ARBEITSAUFTRÄGE ->
[1] Beantworte zum Textabschnitt über Antiamerikanismus diese Fragen:
(a) Wer verinnerlicht in den Nachbarstaaten vor allem den Antiamerikanismus?
(b) Was unterstützt laut Kreis 2007 das Vorhandensein des Antiamerikanismus?
(c) Zwischen welchen zwei Arten von Antiamerikanismus unterscheidet Hollander?
[2] Setze den Textabschnitt über Antiamerikanismus nach seinem letzten Satz fort.

TEXTABSCHNITT ->
——
Diese Vielfalt mag verantwortlich dafür sein, dass vor allem die Eliten und die gebildeten Bürger der Nachbarstaaten den Antiamerikanismus verinnerlichen und somit zu Trägern dessen werden (vgl. ebd. 11). Das Phänomen sei zudem vielseitig. Es diene einerseits der Reflektion interner Konflikte, andererseits unterstütze das Vorhandensein des Antiamerikanismus die “Bildung und Stärkung kollektiver Identitäten” (Kreis 2007, 15). Die regionale Perspektive vollendet das große Ganze. Hollander differenziert zwischen inländischem und ausländischem Antiamerikanismus. Beim ausländischen Antiamerikanismus unterscheidet er zwischen dem Dritte Welt Antiamerikanismus, dem Westeurop ä ischen Antiamerikanismus und dem offiziellen, staatlich gesteuerten, sowjetischen und chinesischen Antiamerikanismus (vgl. Hollander 1992, 341).
——
DATENINHALT ->
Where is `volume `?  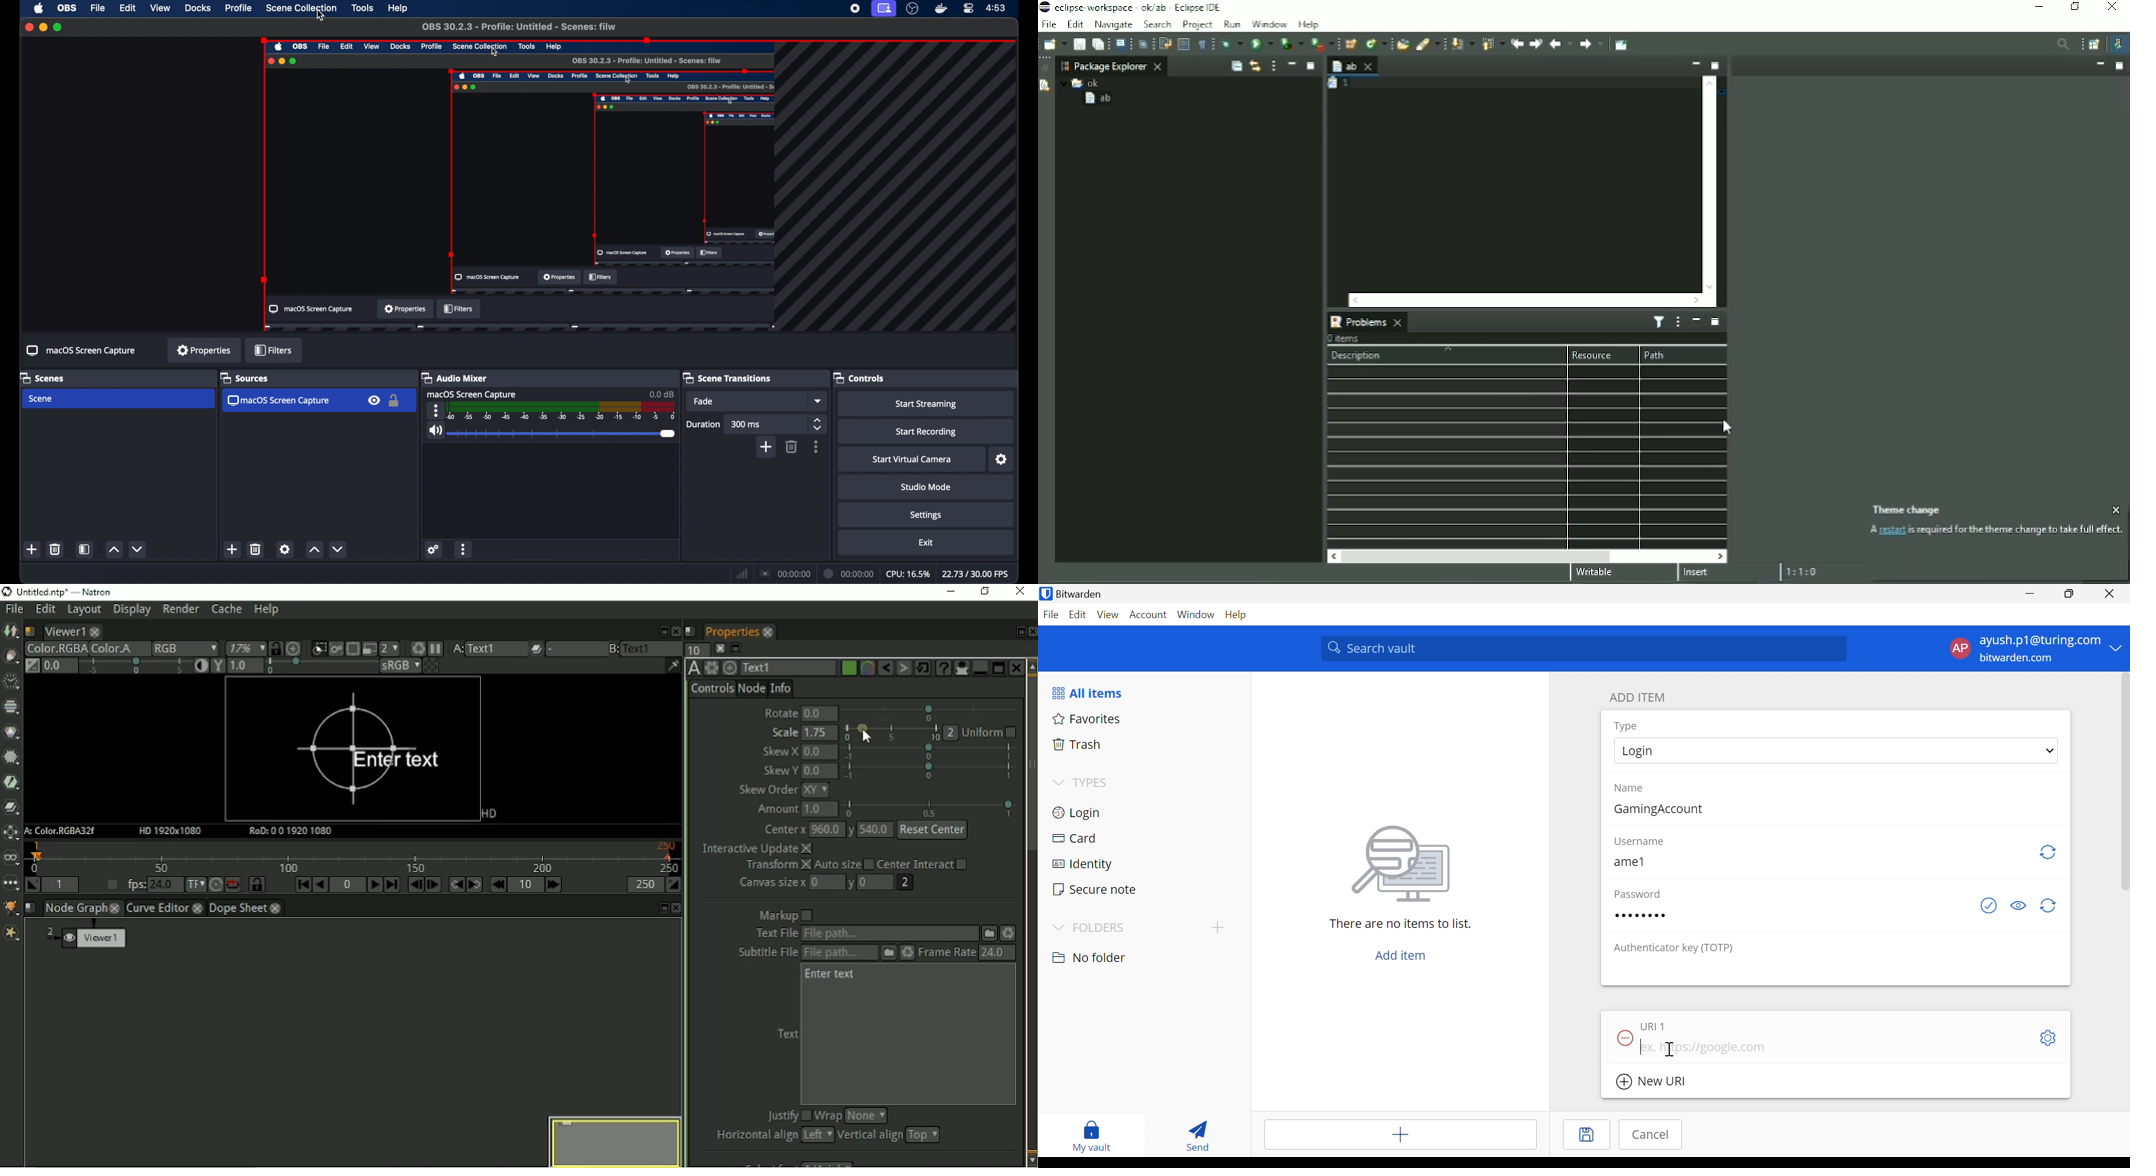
——
ERGEBNISSE ->
[1]
(a) Vor allem die Eliten und die gebildeten Bürger der Nachbarstaaten.
(b) Die „Bildung und Stärkung kollektiver Identitäten“.
(c) Zwischen inländischem und ausländischem Antiamerikanismus.

[2]
Im Folgenden wird unter anderem vom persönlichen und kollektiven Antiamerikanismus die Rede sein. Der persönliche Antiamerikanismus beschreibt die Situation, in der ein Individuum direkt von amerikanischen Handlungen negativ betroffen ist. Der kollektive Antiamerikanismus beschreibt dagegen die Situation, in der eine ganze Nation oder ein Großteil der Nation sich gegen die Vereinigten Staaten von Amerika stellt.

Wie schon in der Einleitung erwähnt, sind die Vereinigten Staaten von Amerika für viele ein faszinierendes Land. Wer in Amerika erfolgreich ist, der hat es sozusagen geschafft. Dort werden Trends gesetzt und gelebt. Es dauert zwar eine Weile, bis diese Neuerungen auch den Rest der Welt erreichen. Aber erst einmal angekommen, werden Innovationen oft stolz imitiert. Aber der Schein trügt. Nicht alles ist Gold was glänzt. Oft ist der stattfindende Kulturtransfer Auslöser des Antiamerikanismus. Auf Aktion folgt Reaktion.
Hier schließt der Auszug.